Preprocessors
A preprocessor takes the image (or video) you've loaded into the ControlNet panel and converts it into the kind of cue your chosen ControlNet model expects: a depth map, a pose skeleton, an outline drawing, a segmentation mask, or a set of face landmarks. The preprocessor row sits just to the left of your reference image in the ControlNet panel.
You can preview each preprocessor's output before generating — useful for confirming the cue is what you wanted before you spend Spark on a render.
#Available preprocessors
| Preprocessor | What it produces | Pair with |
|---|---|---|
| Face Capture | Facial landmark map | OpenPose CN model |
| Pose Capture | OpenPose-style joint skeleton | OpenPose CN model |
| Sketch / Outline | Anime-style outline drawing | Canny, LineArt, LineArt Anime, M-LSD, Scribble, SoftEdge, Segmentation, Depth, Normal Bae |
| Depth Map | MiDaS-based depth estimation | Depth CN model |
| Segmentation | Class-labeled region map (U2Net / IS-Net) | Segmentation CN model |
| RMBG (Background Removal) | Subject isolated from background | Segmented Subject / Segmented Background CN |
| Invert | Inverts colors (white↔black) | Use after Sketch / Outline for line drawings |
Multiple preprocessors can be chained — for example, Sketch + Invert turns a photo into white lines on a black background, which is what Canny / LineArt models expect.
#On-device preprocessor models
When you run on-device, the preprocessing step itself runs locally on your Mac. Sogni Studio lazy-loads these small models the first time you use a given preprocessor:
| Model | Size | Used for |
|---|---|---|
anime2sketch |
200 MB | Sketch / Outline preprocessor |
midas_small |
61 MB | Depth Map preprocessor |
is_net |
163 MB | IS-Net segmentation |
u2_net |
165 MB | U2Net segmentation |
u2_netP |
4 MB | Lightweight segmentation variant |
RMBG |
165 MB | Background removal |
If you only ever render on Supernet, you don't need any of these — preprocessing runs on the worker.
#Face Capture
Locates all faces in the reference, detects landmarks, and emits a facial landmark map. Pair with the OpenPose ControlNet model to transfer expressions and head orientation. Works with one or more faces and can run together with Pose Capture for full body + face control.
#Pose Capture
Detects human subjects and extracts an OpenPose bone-joint skeleton. Pair with the OpenPose ControlNet model to lock the pose of a generated subject. Combine with Face Capture to lock pose and expression in a single generation.
#Sketch / Outline
Converts a reference into a sketch-style line drawing. For best results, follow with Invert so you get white lines on a black background — what Canny, LineArt, and Scribble models are trained on.
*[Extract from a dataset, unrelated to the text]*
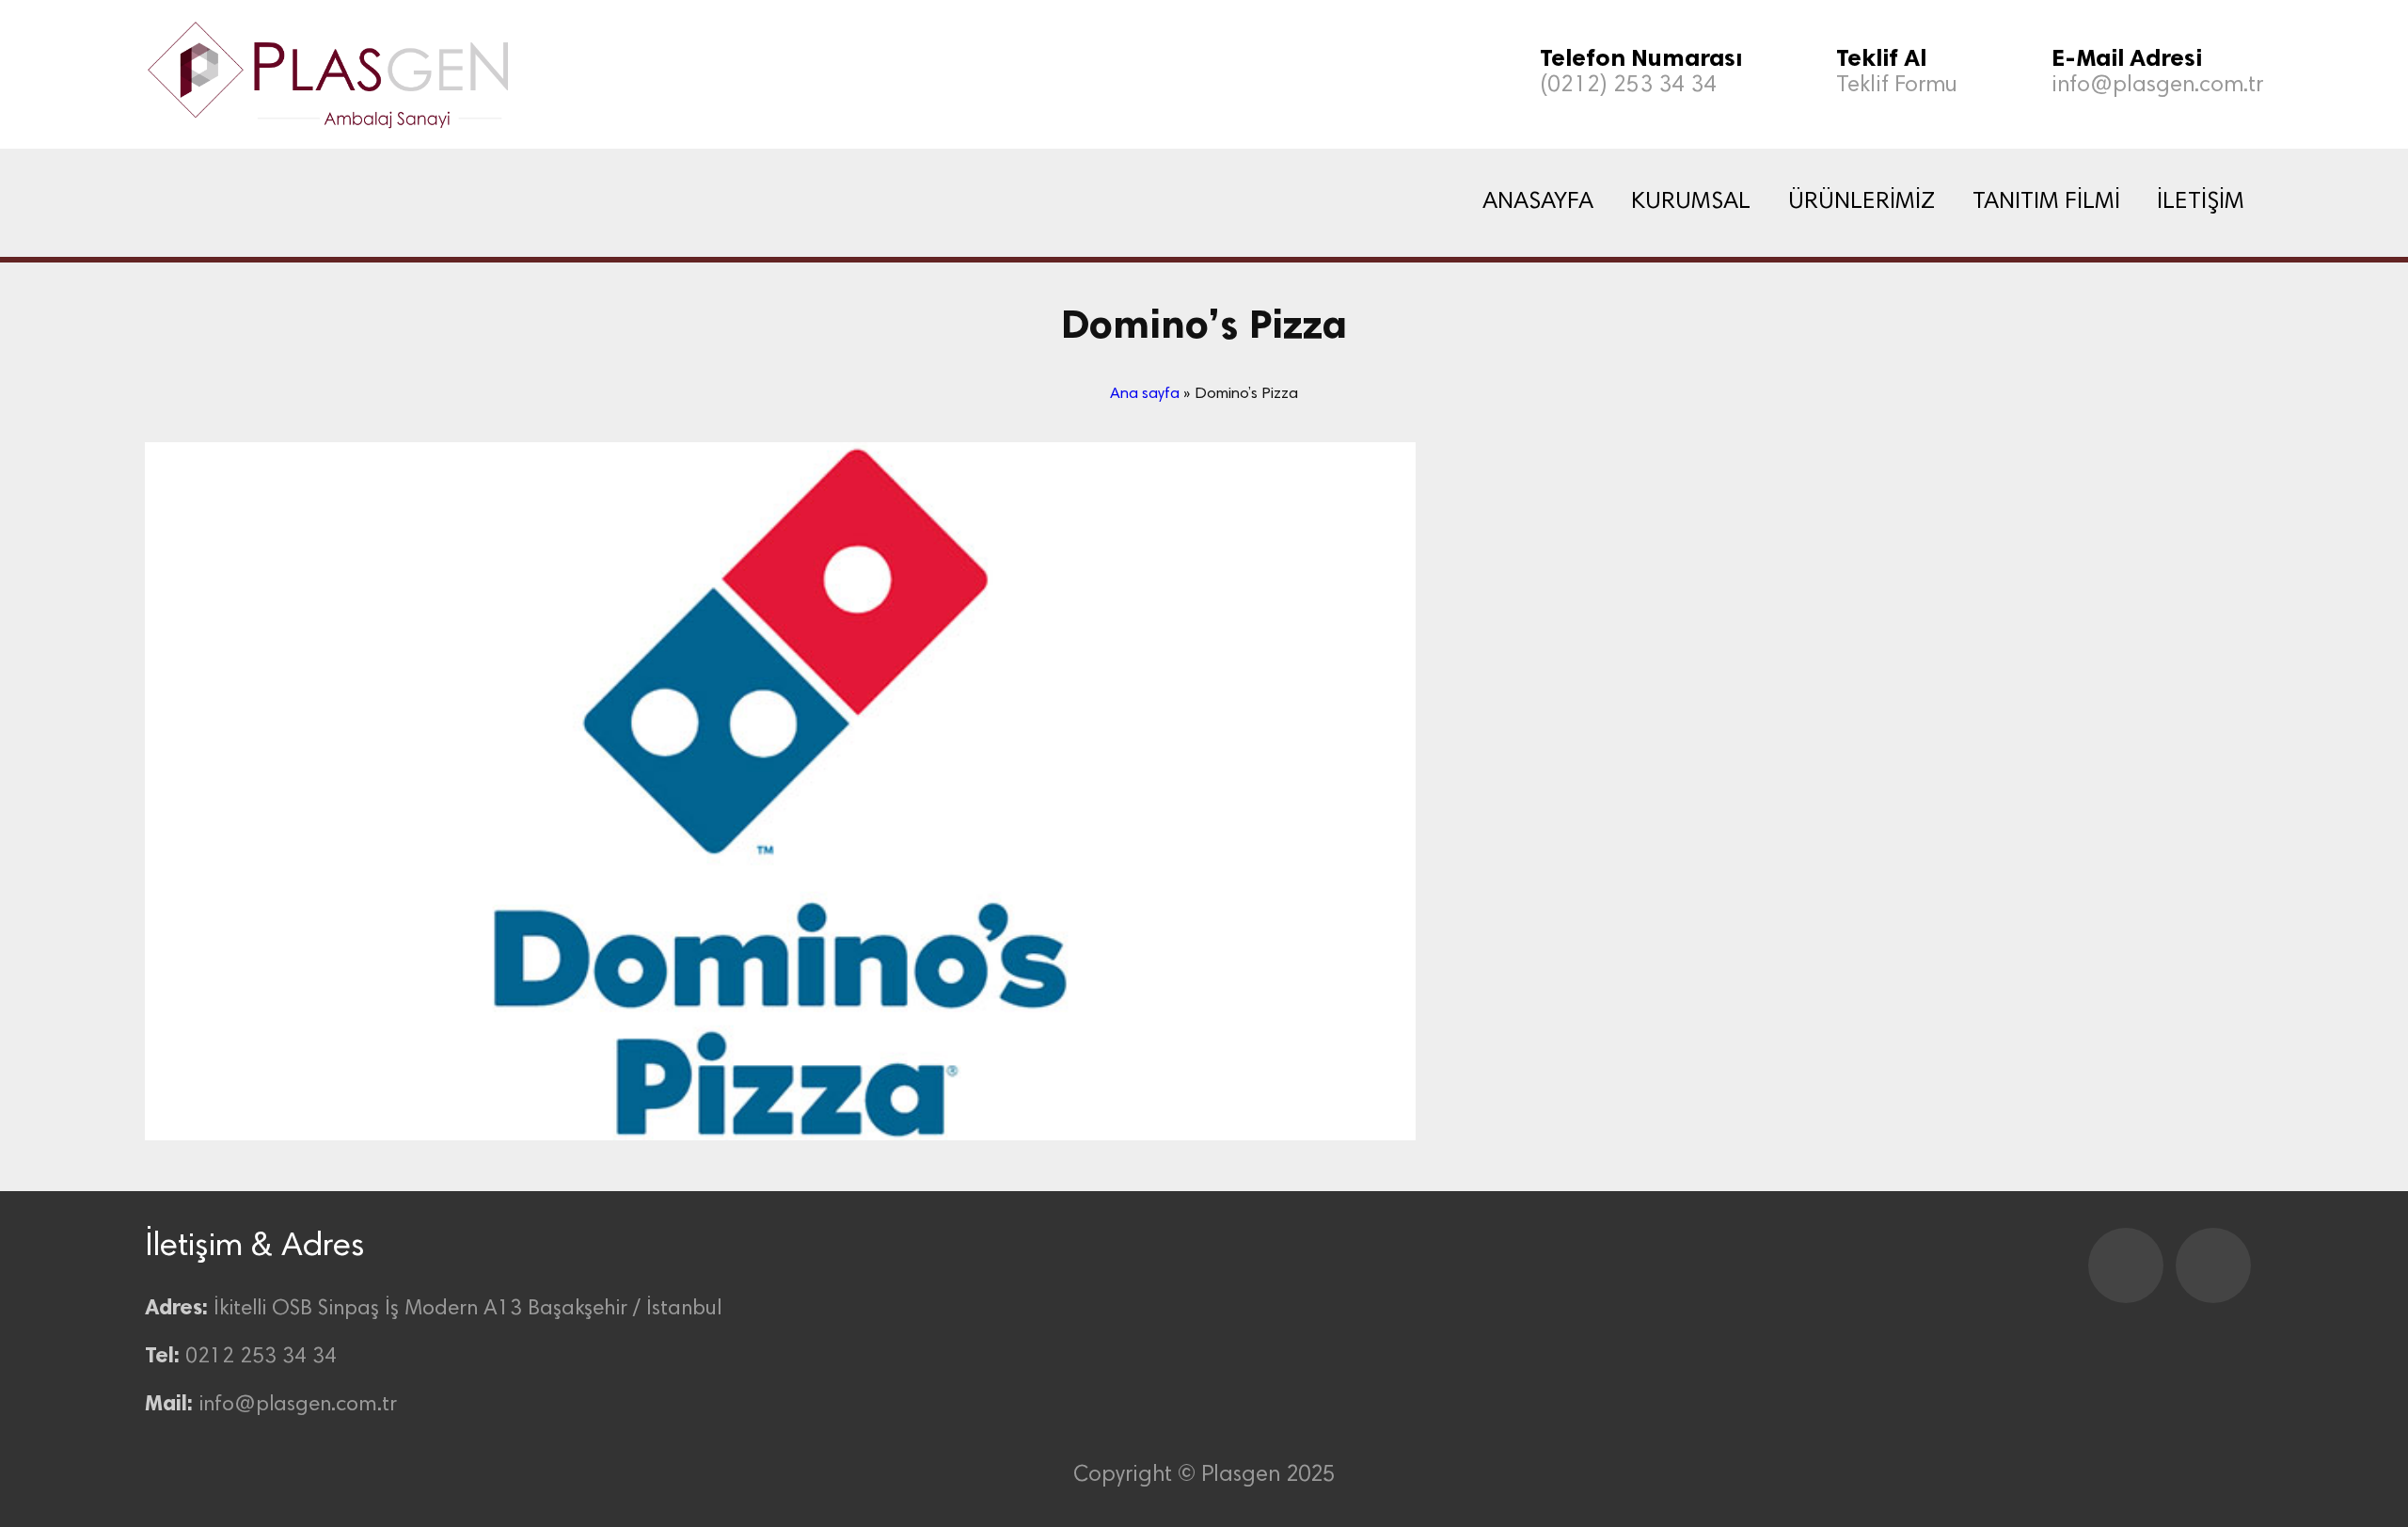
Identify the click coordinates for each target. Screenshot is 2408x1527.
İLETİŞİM (2200, 202)
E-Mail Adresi (2127, 57)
Sketch works well with: Depth, LineArt, LineArt Anime, M-LSD, Normal Bae, Scribble, Segmentation, SoftEdge.
#Depth Map
Runs MiDaS depth estimation locally (or its equivalent on Supernet) and produces a grayscale depth image. Pair with the Depth ControlNet model. Best for compositions where 3D structure matters — interiors, landscapes, portraits with strong foreground/background separation.
#Segmentation
Splits the reference into labeled regions — sky, person, vehicle, building, etc. — using U2Net or IS-Net under the hood. Pair with the Segmentation ControlNet model to lock spatial layout while changing the content of each region via prompt.
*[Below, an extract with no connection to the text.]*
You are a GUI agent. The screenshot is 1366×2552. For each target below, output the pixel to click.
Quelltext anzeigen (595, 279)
#RMBG (Background Removal)
Isolates the foreground subject from the background. Used to feed either:
- Segmented Subject ControlNet — render the subject as-is, regenerate the background.
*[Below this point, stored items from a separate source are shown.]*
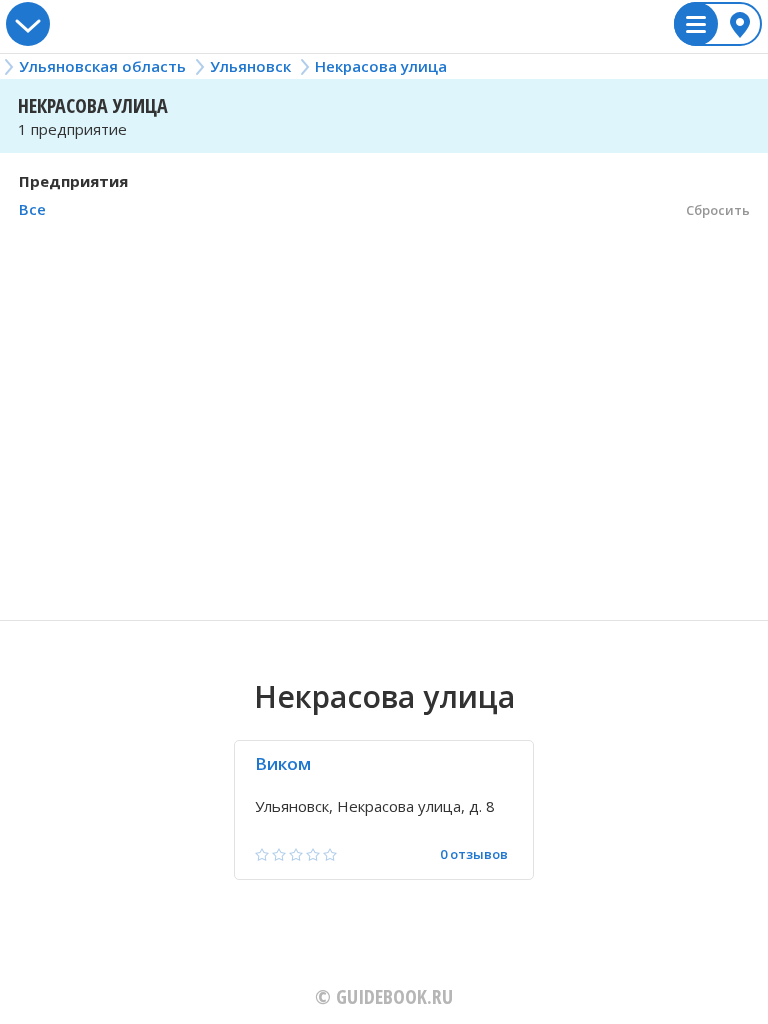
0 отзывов (474, 854)
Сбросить (718, 210)
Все (32, 209)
- Segmented Background ControlNet — keep the background, regenerate the subject.
Useful for character-on-new-environment shots and background swaps.
#Invert
Not a real preprocessor — flips the colors of whatever's currently shown. Apply after Sketch / Outline when working with Canny, LineArt, or Scribble models.
#Tips
- Preview before you render. The preprocessor preview is the cue that ControlNet actually sees. If the depth map looks flat or the pose skeleton missed limbs, the render will reflect that — fix at the preprocessing stage.
- Crop the reference first. If your reference has multiple subjects but you only want one, crop down so preprocessors lock onto the target.
- Lower frame rates for video. Video ControlNet preprocessing scales linearly with frame count — drop to 12 or 16 FPS if you only need motion direction, not every micro-movement.